The patient is usually admitted to hospital on the day of the procedure. If the patient has not shaved her or his legs, they will be shaved on the ward. The veins are marked by a pen before surgery.
The surgeon can carry out the operation in various ways. Some surgeons simply tie off the saphenous vein while others remove or “strip” some or all of the vein.

The surgeon will make a small cut high in the groin (for the long saphenous vein) or at the back of the knee (for the short saphenous vein). Other very small incisions are required for other surface varicose veins that are to be removed.

Making several small incisions gives a better cosmetic result than making a few large incisions. Some small veins are too small to be removed surgically and may be treated with injection sclerotherapy at a later time.


  • Your stocking should be worn for the next four weeks. These can be removed for a shower and should be replaced immediately after showering.
  • The dressings on the leg are waterproof so you can shower with the   dressings on. The dressings can slowly be removed as they gradually fall off themselves over the next week.
  • You should expect mild to moderate discomfort in the first few days. Unless contra- indicated, you may use panadol/panadeine or panadeine forte for the first 48-72 hours. After this period, you may use panadol as required.
  • You should begin normal activities the next day. Going for a 20-30 minute walk each day is a required minimum. Avoid any strenuous exercise and running for at least 4 weeks after the treatment
  • It is normal for some swelling, lumpiness, bruising and tenderness to be associated with the healing process. This can sometimes be mistaken for infection. Contact the rooms for an earlier review if there are any concerns.
  • It is better to avoid any prolonged travel of greater than 4hours duration for the next 6 weeks. If you need to travel during this time, please discuss the appropriate ways of preventing deep venous thrombosis (DVT).
  • A follow up appointment should be made for 6 weeks post-operatively.

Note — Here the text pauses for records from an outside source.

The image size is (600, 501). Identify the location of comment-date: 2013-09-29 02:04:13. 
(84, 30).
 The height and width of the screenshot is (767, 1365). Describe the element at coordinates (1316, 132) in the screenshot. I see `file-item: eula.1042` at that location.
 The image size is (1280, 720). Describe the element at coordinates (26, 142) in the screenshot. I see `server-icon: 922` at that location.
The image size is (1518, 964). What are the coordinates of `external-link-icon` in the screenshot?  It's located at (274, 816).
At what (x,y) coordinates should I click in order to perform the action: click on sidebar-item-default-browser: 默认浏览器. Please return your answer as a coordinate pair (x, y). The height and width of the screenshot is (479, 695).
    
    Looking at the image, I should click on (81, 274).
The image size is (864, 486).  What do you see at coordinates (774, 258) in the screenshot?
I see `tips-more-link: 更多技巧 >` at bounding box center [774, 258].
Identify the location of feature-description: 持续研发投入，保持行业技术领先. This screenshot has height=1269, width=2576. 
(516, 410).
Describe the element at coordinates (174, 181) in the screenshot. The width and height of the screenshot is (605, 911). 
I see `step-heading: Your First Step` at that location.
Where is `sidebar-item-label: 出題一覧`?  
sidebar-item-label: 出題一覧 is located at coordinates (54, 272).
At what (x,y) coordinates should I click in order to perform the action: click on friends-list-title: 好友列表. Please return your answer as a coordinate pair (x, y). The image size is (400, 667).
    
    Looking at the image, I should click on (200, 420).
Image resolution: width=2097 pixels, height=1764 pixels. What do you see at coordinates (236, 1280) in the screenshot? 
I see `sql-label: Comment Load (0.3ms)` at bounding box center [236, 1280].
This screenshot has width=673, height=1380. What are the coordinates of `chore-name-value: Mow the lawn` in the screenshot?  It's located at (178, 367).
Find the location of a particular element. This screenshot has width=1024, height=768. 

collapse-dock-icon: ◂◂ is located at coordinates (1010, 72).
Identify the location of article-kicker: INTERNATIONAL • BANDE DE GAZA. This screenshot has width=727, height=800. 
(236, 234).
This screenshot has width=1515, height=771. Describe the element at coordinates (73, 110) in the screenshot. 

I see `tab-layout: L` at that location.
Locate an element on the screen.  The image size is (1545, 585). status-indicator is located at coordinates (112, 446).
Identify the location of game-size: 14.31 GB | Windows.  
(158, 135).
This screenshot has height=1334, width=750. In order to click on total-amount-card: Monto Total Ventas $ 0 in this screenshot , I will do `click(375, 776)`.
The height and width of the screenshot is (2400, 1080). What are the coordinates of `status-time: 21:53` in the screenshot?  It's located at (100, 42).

While surgery on varicose veins is considered to be safe and effective, there are a few possible side effects. If you have any concerns or want to know more please contact us.

Scars usually fade, but sometimes they are permanent and unsightly. Healing and fading of scars can take a few months. Patients should not get the legs sunburnt during this time as this can make the scars worse.

Brown discolouring can occur over some of the treated area. Although the colour usually fades, sometimes it is permanent and unsightly.

Sore lumps may be due to bruises (in the space left where the veins came from) or blood clots within remaining short lengths of vein. These lumps usually shrink and lose their soreness over a few weeks.

Some nerves run close to surface veins. They may be injured during surgery, particularly when a stripping operation is performed between the knee and ankle. This may cause some numbness,“pins and needles” or, occasionally, pain. Recovery from this can be very slow, up to two years in some people, and in rare cases it is permanent.

Loss of long saphenous veins 
Removal of the long saphenous vein can prevent its future use as a heart artery bypass. Therefore it is usually not removed in patients who have diabetes, high blood pressure, heart disease or artery disease in the legs or arms. However, a badly diseased long saphenous vein is of no use for a heart artery bypass.

Side effects of anaesthesia 
Modern anaesthesia is safe with few risks, however some people do have a serious reaction to anaesthetic drugs. If you have ever had a reaction to an anaesthetic drug, tell your surgeon.

Fortunately, serious problems after surgery are uncommon.
Infection may occur in wounds, especially in patients who have ulcers.
Blood clots can occur in the deep veins.